Target position rows:

* START *

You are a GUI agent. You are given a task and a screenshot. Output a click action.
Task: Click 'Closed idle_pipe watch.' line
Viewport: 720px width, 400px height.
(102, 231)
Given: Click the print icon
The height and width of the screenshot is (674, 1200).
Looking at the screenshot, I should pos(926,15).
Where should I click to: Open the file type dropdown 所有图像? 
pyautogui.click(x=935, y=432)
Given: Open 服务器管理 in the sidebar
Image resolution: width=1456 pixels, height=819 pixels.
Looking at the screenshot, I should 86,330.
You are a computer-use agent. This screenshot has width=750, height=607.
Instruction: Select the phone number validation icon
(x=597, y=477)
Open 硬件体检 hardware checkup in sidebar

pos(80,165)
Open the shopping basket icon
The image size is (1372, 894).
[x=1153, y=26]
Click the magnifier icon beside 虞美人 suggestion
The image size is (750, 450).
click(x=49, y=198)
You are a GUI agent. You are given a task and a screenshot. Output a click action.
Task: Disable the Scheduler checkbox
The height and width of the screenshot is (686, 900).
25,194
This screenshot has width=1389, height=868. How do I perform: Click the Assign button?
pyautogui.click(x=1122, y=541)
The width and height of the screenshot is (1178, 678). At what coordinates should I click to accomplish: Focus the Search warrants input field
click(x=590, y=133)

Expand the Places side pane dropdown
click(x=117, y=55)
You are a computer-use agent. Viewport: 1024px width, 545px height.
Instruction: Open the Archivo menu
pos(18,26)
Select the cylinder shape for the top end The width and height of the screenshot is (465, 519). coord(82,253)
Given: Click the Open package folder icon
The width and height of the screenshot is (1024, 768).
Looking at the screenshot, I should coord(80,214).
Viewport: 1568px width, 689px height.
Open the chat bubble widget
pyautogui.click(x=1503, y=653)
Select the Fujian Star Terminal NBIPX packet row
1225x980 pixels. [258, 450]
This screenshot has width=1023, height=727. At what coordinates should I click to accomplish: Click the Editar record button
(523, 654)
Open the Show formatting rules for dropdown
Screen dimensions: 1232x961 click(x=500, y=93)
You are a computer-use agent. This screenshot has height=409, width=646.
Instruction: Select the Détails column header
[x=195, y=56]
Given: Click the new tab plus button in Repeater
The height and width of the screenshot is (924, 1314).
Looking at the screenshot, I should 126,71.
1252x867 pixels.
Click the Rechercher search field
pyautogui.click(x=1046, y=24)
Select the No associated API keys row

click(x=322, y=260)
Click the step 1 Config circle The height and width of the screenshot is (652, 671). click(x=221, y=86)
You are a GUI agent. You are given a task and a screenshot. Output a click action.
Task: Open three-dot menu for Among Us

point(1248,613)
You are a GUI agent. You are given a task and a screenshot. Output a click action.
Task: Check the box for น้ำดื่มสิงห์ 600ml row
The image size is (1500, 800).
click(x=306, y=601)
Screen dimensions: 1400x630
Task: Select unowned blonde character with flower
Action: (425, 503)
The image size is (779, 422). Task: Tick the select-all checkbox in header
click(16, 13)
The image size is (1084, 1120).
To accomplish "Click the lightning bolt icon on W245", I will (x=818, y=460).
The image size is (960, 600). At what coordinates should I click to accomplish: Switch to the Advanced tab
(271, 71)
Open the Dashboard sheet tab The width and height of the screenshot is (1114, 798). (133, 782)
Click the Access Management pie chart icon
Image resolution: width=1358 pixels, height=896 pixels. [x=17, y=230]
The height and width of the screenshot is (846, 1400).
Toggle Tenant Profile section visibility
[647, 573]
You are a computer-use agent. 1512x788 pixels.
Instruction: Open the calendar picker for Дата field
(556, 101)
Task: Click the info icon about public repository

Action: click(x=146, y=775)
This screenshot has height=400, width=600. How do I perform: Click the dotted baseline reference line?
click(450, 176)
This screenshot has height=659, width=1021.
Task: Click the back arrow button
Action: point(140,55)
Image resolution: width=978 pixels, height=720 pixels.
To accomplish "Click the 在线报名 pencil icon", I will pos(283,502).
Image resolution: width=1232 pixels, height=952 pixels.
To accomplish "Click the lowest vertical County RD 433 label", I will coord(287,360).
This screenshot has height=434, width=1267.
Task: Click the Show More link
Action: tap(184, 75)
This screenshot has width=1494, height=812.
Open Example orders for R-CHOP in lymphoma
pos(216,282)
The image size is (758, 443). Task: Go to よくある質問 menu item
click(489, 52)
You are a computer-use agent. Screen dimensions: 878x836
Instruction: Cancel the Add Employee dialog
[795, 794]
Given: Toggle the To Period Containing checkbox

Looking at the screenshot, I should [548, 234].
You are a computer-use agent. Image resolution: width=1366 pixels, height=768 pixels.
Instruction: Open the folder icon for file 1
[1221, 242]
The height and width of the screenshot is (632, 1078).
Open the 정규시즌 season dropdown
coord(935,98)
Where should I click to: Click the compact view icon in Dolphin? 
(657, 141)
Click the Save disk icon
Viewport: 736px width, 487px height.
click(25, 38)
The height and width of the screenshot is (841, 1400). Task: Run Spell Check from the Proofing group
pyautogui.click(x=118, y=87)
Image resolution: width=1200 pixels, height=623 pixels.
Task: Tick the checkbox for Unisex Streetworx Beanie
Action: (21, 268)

* END *

### Task brief:
Revise the rows above by changing every occurrence of "Instruction:" to "Directive:", keeping all other text as it is.

### Solution below:
You are a GUI agent. You are given a task and a screenshot. Output a click action.
Task: Click 'Closed idle_pipe watch.' line
Viewport: 720px width, 400px height.
(102, 231)
Given: Click the print icon
The height and width of the screenshot is (674, 1200).
Looking at the screenshot, I should pos(926,15).
Where should I click to: Open the file type dropdown 所有图像? 
pyautogui.click(x=935, y=432)
Given: Open 服务器管理 in the sidebar
Image resolution: width=1456 pixels, height=819 pixels.
Looking at the screenshot, I should 86,330.
You are a computer-use agent. This screenshot has width=750, height=607.
Directive: Select the phone number validation icon
(x=597, y=477)
Open 硬件体检 hardware checkup in sidebar

pos(80,165)
Open the shopping basket icon
The image size is (1372, 894).
[x=1153, y=26]
Click the magnifier icon beside 虞美人 suggestion
The image size is (750, 450).
click(x=49, y=198)
You are a GUI agent. You are given a task and a screenshot. Output a click action.
Task: Disable the Scheduler checkbox
The height and width of the screenshot is (686, 900).
25,194
This screenshot has width=1389, height=868. How do I perform: Click the Assign button?
pyautogui.click(x=1122, y=541)
The width and height of the screenshot is (1178, 678). At what coordinates should I click to accomplish: Focus the Search warrants input field
click(x=590, y=133)

Expand the Places side pane dropdown
click(x=117, y=55)
You are a computer-use agent. Viewport: 1024px width, 545px height.
Directive: Open the Archivo menu
pos(18,26)
Select the cylinder shape for the top end The width and height of the screenshot is (465, 519). coord(82,253)
Given: Click the Open package folder icon
The width and height of the screenshot is (1024, 768).
Looking at the screenshot, I should coord(80,214).
Viewport: 1568px width, 689px height.
Open the chat bubble widget
pyautogui.click(x=1503, y=653)
Select the Fujian Star Terminal NBIPX packet row
1225x980 pixels. [258, 450]
This screenshot has width=1023, height=727. At what coordinates should I click to accomplish: Click the Editar record button
(523, 654)
Open the Show formatting rules for dropdown
Screen dimensions: 1232x961 click(x=500, y=93)
You are a computer-use agent. This screenshot has height=409, width=646.
Directive: Select the Détails column header
[x=195, y=56]
Given: Click the new tab plus button in Repeater
The height and width of the screenshot is (924, 1314).
Looking at the screenshot, I should 126,71.
1252x867 pixels.
Click the Rechercher search field
pyautogui.click(x=1046, y=24)
Select the No associated API keys row

click(x=322, y=260)
Click the step 1 Config circle The height and width of the screenshot is (652, 671). click(x=221, y=86)
You are a GUI agent. You are given a task and a screenshot. Output a click action.
Task: Open three-dot menu for Among Us

point(1248,613)
You are a GUI agent. You are given a task and a screenshot. Output a click action.
Task: Check the box for น้ำดื่มสิงห์ 600ml row
The image size is (1500, 800).
click(x=306, y=601)
Screen dimensions: 1400x630
Task: Select unowned blonde character with flower
Action: (425, 503)
The image size is (779, 422). Task: Tick the select-all checkbox in header
click(16, 13)
The image size is (1084, 1120).
To accomplish "Click the lightning bolt icon on W245", I will (x=818, y=460).
The image size is (960, 600). At what coordinates should I click to accomplish: Switch to the Advanced tab
(271, 71)
Open the Dashboard sheet tab The width and height of the screenshot is (1114, 798). (133, 782)
Click the Access Management pie chart icon
Image resolution: width=1358 pixels, height=896 pixels. [x=17, y=230]
The height and width of the screenshot is (846, 1400).
Toggle Tenant Profile section visibility
[647, 573]
You are a computer-use agent. 1512x788 pixels.
Directive: Open the calendar picker for Дата field
(556, 101)
Task: Click the info icon about public repository

Action: click(x=146, y=775)
This screenshot has height=400, width=600. How do I perform: Click the dotted baseline reference line?
click(450, 176)
This screenshot has height=659, width=1021.
Task: Click the back arrow button
Action: point(140,55)
Image resolution: width=978 pixels, height=720 pixels.
To accomplish "Click the 在线报名 pencil icon", I will pos(283,502).
Image resolution: width=1232 pixels, height=952 pixels.
To accomplish "Click the lowest vertical County RD 433 label", I will coord(287,360).
This screenshot has height=434, width=1267.
Task: Click the Show More link
Action: tap(184, 75)
This screenshot has width=1494, height=812.
Open Example orders for R-CHOP in lymphoma
pos(216,282)
The image size is (758, 443). Task: Go to よくある質問 menu item
click(489, 52)
You are a computer-use agent. Screen dimensions: 878x836
Directive: Cancel the Add Employee dialog
[795, 794]
Given: Toggle the To Period Containing checkbox

Looking at the screenshot, I should [548, 234].
You are a computer-use agent. Image resolution: width=1366 pixels, height=768 pixels.
Directive: Open the folder icon for file 1
[1221, 242]
The height and width of the screenshot is (632, 1078).
Open the 정규시즌 season dropdown
coord(935,98)
Where should I click to: Click the compact view icon in Dolphin? 
(657, 141)
Click the Save disk icon
Viewport: 736px width, 487px height.
click(25, 38)
The height and width of the screenshot is (841, 1400). Task: Run Spell Check from the Proofing group
pyautogui.click(x=118, y=87)
Image resolution: width=1200 pixels, height=623 pixels.
Task: Tick the checkbox for Unisex Streetworx Beanie
Action: (21, 268)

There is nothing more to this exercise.